We hung around at the park for only a little while before we returned to Pai. I think we were both a little hesitant to explore the park on the bike, since many of the roads were unpaved and bumpy. And our legs hurt from the fall, so it wasn’t really worth finding any trails to walk on, either. So we went back to Pai, and I tried to relax with a hot shower and some downtime.

Another reason that my emotions were high was that Scott was worried about me. It made me anxious; I knew that if he was worried about me, it was possible that something could actually happen to me. I felt very vulnerable and very subject to injury, especially after the motorbike fall. At the night market in Pai a day or two before, I had seen a woman in a wheelchair being pushed around by a man who was singing into a microphone. They were collecting money. The woman had no legs. She had no arms either. One of her arms was missing after the elbow, but the other was missing even higher up than that. We would see many limbless people in northern Thailand, Laos, and Cambodia: results of the unexploded ordinances left by US soldiers during the Vietnam War. The US soldiers crossed into Laos and Cambodia without permission from those countries, and the landmines are still injuring and killing people today. It is the most heart-wrenching memory of my trip: that these innocent people—farmers, children, just people out walking in the woods—have lost their limbs and sometimes their livelihoods. I read somewhere about a flower that scientists had genetically engineered to detect landmines. The flowers are white, but when they detect the chemicals present in the landmines, they turn red. I imagine parents teaching their children to never go near those red flowers. It makes me want to cry.

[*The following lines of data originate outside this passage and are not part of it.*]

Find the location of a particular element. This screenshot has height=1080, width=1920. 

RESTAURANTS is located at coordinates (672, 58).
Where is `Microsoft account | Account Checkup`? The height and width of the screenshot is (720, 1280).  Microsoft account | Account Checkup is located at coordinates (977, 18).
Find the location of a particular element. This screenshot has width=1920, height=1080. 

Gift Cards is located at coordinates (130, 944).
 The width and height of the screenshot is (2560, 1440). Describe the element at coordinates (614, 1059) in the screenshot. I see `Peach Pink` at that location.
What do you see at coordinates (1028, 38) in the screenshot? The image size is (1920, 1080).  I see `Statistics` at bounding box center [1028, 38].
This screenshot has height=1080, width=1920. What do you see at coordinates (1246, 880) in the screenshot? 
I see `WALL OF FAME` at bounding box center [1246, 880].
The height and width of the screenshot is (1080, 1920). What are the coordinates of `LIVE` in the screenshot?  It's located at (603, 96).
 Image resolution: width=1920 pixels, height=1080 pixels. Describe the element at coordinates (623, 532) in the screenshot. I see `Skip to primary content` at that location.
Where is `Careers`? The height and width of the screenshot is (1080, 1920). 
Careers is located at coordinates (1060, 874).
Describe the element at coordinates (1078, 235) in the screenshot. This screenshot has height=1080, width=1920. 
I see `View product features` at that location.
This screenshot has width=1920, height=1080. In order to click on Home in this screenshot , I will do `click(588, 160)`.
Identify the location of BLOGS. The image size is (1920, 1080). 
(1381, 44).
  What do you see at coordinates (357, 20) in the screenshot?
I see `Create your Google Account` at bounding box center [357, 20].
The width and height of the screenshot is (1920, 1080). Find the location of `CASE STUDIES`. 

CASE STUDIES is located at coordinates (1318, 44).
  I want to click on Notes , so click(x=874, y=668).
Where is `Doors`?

I spent Valentine’s Day in Pai, and I don’t remember what we did. My journal just says “Another day in Pai,” and the rest of the text is just reflection. Perhaps it was a day of relaxation: reading, writing, enjoying food, the night market, the sunset, etc. Scott left a video on my Facebook wall of him singing “Half Moon” by Iron and Wine, and that song still brings back memories of being in northern Thailand without him and missing him like crazy. But on the 15th, Malone and I spent our last morning in Pai. It was time to move on. We had our last breakfast in Pai, bummed around near the bus station for a while, then took a mini-bus back to Chiang Mai.

Our stay in Chiang Mai was quick. We went back to the Little Bird Guest House, had some dinner, then went to the night market. I had left my sunglasses in the mini-bus, so I bought a pair at the market, as well as some gifts: silk change purses, a wooden bookmark with a metal engraving, a flower carved out of soap, a ceramic pipe, an alligator carved out of jade, an ink drawing of an elephant. The following morning, we packed our things again, had breakfast, and took a 5-hour bus ride south to Sukhothai, the ancient Thai capital. Our beds at the Garden House were as hard as the floor, and the air was hot and filled with mosquitoes. But we were moving forward with our travels after our long stay in Pai.